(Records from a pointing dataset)

§

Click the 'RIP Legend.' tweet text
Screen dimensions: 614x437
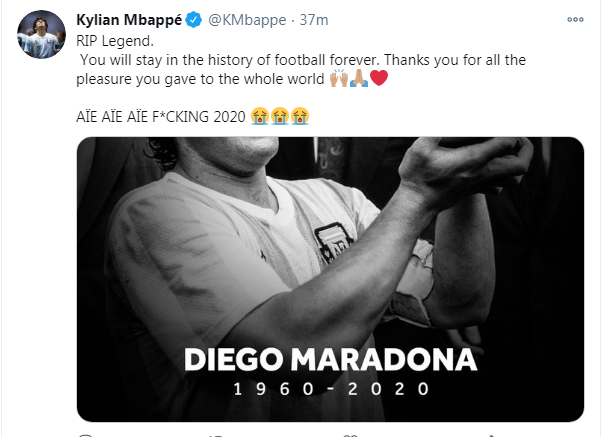pos(115,41)

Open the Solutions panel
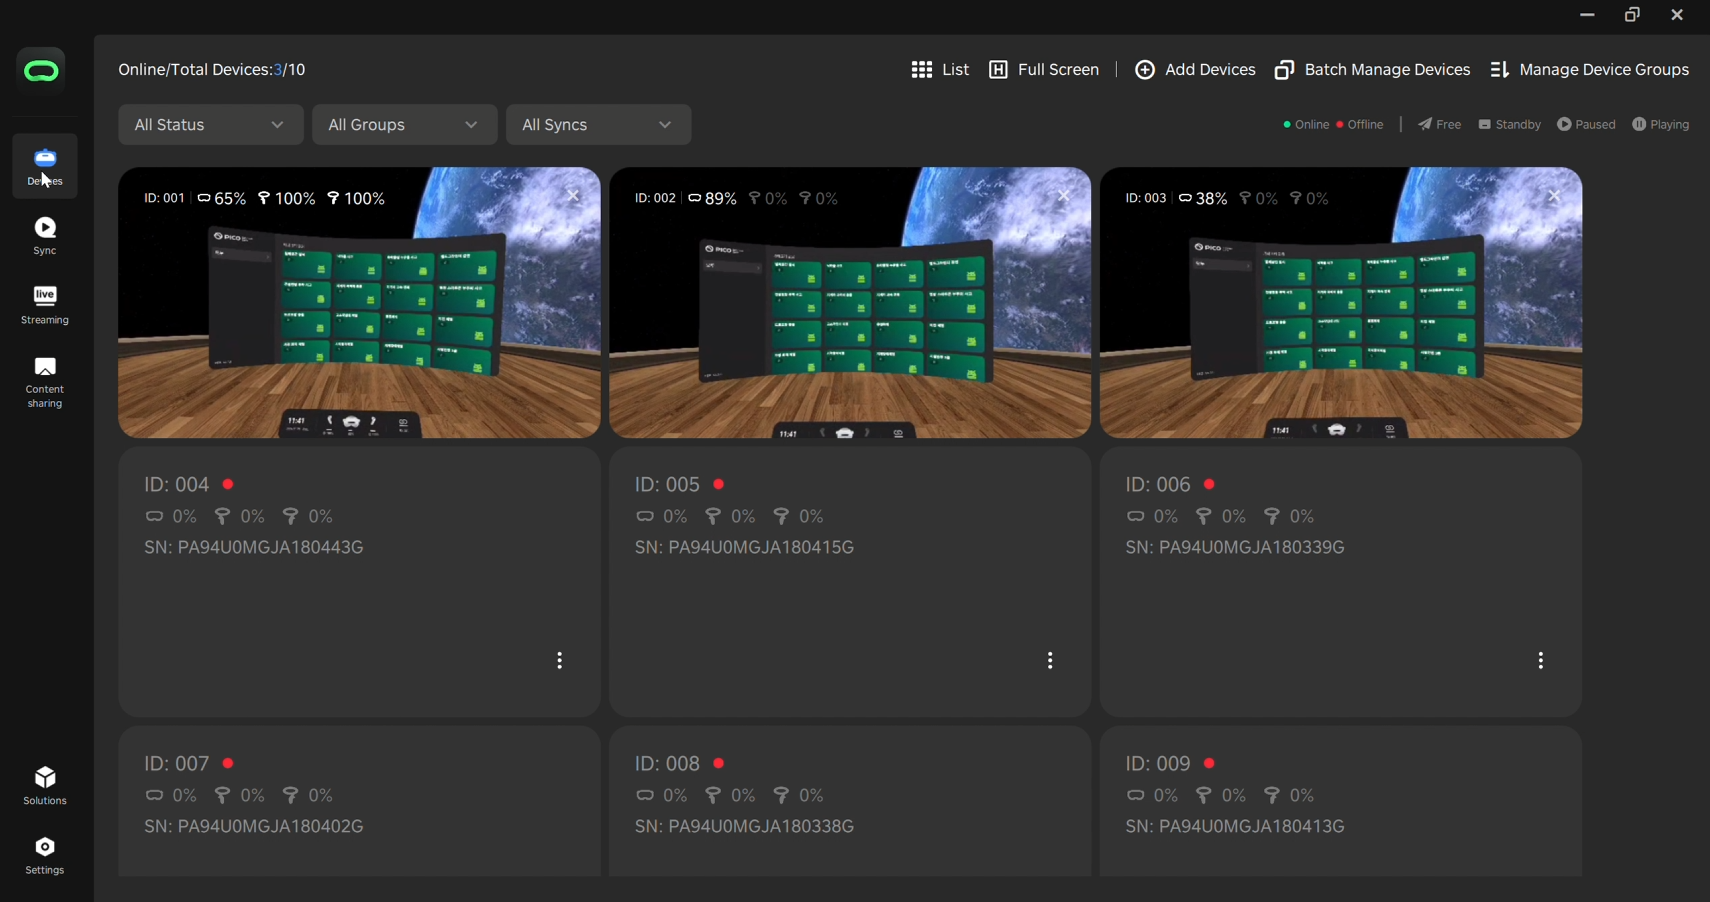[45, 785]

§

* _INSTRUCTIONS TO FOLLOW_
Render the lines of the material above as a Markdown table with a "Row" column for the row number and a "Line" column for the line itself, skipping blank lines. Leave the pictures out of your answer.

* _EXERCISE RESPONSE_
| Row | Line |
|---|---|
| 1 | Click the 'RIP Legend.' tweet text |
| 2 | Screen dimensions: 614x437 |
| 3 | pos(115,41) |
| 4 | Open the Solutions panel |
| 5 | [45, 785] |